Le nombre pose problème : plusieurs milliers de jeunes Européens sont partis en Syrie combattre au côté de Daesh. A l’échelle de la France, pour surveiller un individu 24 heures sur 24, tout au long de l’année, il faut mobiliser 18 à 20 policiers. Ce qui, rapporté au nombre de ceux qui se sont signalés à l’intention des services de renseignement (au minimum 4 000), voudrait dire 80 000 policiers. C’est impossible.

Le temps pose aussi problème. Les différents services se sont adaptés aux procédures et aux modes d’intervention d’al-Qaida. Ils ont été surpris par la capacité de Daesh à réduire à presque rien le laps de temps qui existe entre le moment où l’alerte peut être donnée et celui du crime. Ce raccourcissement a montré les failles dans la coopération des différents services. Il était plus que temps que la Turquie se mobilise : elle est la mieux placée au point de passage des candidats au jihad vers la Syrie.

Enfin, il y a un problème belge que l’alerte du 21 novembre rend plus explicite encore. Depuis des années, la commune de Molenbeek est un marché d’approvisionnement des armes de guerre de toutes sortes, provenant notamment des Balkans, et une concentration de jihadistes ou d’apprentis jihadistes. Cette situation met en lumière la faiblesse de l’Etat belge, qui s’est progressivement dépouillé de ses attributs et a trop décentralisé. Il y a, à Bruxelles, dix zones de police différentes pour dix-neuf communes. Les mesures prises ce week-end attestent que le gouvernement belge a pris la mesure de la place de Bruxelles dans le dispositif terroriste.

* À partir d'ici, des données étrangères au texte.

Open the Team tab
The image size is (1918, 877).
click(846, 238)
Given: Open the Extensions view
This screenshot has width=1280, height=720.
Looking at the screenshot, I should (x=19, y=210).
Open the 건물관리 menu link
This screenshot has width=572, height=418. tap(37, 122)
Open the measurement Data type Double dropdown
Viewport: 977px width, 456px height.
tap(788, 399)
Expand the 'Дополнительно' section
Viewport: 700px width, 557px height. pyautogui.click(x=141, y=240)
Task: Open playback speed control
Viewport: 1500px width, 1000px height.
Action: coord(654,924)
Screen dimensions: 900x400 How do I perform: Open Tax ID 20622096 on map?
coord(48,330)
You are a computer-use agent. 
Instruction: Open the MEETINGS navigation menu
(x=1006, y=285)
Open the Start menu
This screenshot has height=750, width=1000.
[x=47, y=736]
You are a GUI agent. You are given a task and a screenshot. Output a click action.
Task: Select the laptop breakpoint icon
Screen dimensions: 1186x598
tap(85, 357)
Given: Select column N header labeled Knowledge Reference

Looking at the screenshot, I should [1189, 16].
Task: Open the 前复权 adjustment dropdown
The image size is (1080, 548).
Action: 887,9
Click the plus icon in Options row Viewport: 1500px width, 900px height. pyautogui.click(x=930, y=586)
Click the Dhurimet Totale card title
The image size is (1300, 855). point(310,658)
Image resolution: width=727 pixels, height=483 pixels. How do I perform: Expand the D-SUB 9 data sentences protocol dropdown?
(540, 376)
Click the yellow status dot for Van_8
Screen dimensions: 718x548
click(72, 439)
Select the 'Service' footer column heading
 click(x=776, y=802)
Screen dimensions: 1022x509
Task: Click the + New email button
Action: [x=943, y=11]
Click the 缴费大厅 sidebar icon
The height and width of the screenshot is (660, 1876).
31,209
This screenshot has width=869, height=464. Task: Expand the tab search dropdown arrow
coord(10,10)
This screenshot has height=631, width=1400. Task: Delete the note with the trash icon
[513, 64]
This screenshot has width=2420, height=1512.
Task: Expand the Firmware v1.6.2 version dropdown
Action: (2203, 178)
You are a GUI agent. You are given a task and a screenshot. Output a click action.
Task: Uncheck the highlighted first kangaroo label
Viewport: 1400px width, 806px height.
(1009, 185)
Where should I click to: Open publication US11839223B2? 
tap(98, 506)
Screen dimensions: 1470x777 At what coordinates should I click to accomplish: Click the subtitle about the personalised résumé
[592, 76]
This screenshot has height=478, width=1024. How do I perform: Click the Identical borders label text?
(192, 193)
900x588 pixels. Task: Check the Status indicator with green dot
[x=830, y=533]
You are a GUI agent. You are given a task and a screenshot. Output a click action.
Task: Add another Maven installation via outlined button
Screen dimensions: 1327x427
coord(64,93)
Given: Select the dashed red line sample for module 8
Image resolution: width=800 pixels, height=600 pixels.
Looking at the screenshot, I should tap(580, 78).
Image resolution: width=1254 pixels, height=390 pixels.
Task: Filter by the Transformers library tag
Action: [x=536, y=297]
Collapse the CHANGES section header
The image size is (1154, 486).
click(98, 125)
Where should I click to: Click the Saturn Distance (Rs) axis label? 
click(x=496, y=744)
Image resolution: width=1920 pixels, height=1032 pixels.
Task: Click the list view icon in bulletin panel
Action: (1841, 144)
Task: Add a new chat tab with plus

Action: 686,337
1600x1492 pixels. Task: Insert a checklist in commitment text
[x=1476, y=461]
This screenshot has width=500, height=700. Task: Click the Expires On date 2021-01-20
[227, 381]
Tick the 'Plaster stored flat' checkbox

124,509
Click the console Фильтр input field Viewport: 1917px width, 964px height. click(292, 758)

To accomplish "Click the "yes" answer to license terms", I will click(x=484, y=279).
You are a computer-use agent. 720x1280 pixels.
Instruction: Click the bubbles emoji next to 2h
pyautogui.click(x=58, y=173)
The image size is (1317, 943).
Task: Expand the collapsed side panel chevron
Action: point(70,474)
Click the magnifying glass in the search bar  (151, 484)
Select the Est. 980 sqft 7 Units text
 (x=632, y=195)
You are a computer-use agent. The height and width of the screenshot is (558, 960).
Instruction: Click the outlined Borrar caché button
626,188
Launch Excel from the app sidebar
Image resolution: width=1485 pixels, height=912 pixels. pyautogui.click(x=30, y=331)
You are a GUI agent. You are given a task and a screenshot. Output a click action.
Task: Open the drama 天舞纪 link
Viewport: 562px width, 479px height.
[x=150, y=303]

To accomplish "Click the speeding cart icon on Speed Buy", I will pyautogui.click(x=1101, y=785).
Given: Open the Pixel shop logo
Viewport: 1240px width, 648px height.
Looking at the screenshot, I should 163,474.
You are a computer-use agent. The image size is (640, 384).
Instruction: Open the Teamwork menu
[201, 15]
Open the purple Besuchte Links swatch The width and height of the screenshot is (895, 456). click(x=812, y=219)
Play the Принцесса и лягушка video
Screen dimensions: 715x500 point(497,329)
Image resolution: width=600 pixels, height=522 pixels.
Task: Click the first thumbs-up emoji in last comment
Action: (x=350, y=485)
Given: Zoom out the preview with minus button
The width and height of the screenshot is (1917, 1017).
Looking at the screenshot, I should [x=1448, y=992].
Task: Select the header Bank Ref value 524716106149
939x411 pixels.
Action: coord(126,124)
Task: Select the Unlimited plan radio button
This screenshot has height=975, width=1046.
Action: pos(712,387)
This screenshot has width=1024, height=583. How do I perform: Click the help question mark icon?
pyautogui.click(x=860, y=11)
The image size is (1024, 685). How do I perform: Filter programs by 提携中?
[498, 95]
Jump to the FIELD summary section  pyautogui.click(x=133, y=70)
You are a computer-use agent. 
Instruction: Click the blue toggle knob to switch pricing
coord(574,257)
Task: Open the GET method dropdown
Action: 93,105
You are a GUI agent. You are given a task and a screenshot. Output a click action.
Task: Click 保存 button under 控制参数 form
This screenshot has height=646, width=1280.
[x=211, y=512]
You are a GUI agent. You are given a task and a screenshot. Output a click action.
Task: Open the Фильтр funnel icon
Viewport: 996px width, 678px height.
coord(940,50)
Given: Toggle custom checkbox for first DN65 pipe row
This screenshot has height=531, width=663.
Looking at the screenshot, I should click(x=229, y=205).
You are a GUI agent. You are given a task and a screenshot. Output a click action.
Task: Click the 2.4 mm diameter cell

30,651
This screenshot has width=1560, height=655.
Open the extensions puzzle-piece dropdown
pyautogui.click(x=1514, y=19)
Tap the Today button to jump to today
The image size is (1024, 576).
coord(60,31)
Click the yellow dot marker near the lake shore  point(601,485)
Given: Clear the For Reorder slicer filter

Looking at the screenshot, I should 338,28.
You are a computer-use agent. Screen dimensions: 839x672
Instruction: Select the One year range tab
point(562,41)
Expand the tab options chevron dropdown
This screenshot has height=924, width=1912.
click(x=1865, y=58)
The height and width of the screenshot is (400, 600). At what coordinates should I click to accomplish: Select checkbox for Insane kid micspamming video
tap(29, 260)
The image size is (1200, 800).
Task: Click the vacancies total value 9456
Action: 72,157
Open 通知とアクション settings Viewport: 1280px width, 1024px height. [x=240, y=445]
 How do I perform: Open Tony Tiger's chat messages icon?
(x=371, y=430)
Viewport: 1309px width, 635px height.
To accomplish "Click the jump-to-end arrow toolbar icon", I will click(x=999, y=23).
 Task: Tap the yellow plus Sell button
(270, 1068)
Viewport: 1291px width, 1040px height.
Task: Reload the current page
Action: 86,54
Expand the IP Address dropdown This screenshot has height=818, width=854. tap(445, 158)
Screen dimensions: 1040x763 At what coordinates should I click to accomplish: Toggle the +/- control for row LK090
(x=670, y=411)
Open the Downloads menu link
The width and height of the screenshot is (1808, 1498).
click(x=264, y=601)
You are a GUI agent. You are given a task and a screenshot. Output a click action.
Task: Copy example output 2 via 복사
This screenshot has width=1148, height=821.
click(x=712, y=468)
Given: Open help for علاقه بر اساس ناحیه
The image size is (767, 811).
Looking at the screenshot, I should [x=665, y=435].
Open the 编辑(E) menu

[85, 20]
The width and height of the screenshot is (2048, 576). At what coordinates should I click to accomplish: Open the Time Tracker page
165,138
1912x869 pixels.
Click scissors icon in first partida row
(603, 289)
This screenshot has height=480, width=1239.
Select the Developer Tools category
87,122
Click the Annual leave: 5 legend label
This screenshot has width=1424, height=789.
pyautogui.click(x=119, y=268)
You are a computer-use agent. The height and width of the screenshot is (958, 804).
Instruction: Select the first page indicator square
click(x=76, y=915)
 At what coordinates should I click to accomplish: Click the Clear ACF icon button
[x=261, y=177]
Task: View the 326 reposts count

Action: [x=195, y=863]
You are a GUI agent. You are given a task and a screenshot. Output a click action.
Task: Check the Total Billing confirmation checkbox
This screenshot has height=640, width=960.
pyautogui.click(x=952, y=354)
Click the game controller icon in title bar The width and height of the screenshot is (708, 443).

En France, l’aspiration à l’unité ne se dément pas à travers toutes les enquêtes d’opinion qui plébiscitent les mesures d’urgence prises par le président et le gouvernement. La société française est sans doute consciente que cette unité était précisément la cible des terroristes. Tous les politiques ne l’ont pas compris. Certains continuent de penser qu’ils peuvent tirer profit d’une surenchère dommageable. Pourtant, il nous faut plus que jamais aimer notre vie démocratique.

Nous sommes entrés dans une nouvelle phase. Hier, la vie politique était dominée par l’économie et par le fait de savoir si François Hollande pourrait se réclamer d’une baisse significative du chômage pour être de nouveau candidat, dans un contexte de montée du FN. Désormais, priorité aux thèmes de l’autorité et de la sécurité. Ce qui a pour effet mécanique de réinstaller le président dans l’essence même de sa fonction mais, de façon tout aussi mécanique, de contribuer à la montée du FN. A ceci près qu’un réflexe citoyen devrait conduire à une plus forte participation aux élections régionales. Ce surcroît de participation peut changer la donne et remettre en situation ceux qui, à droite et à gauche, veulent continuer de se réclamer d’une France ouverte et tolérante.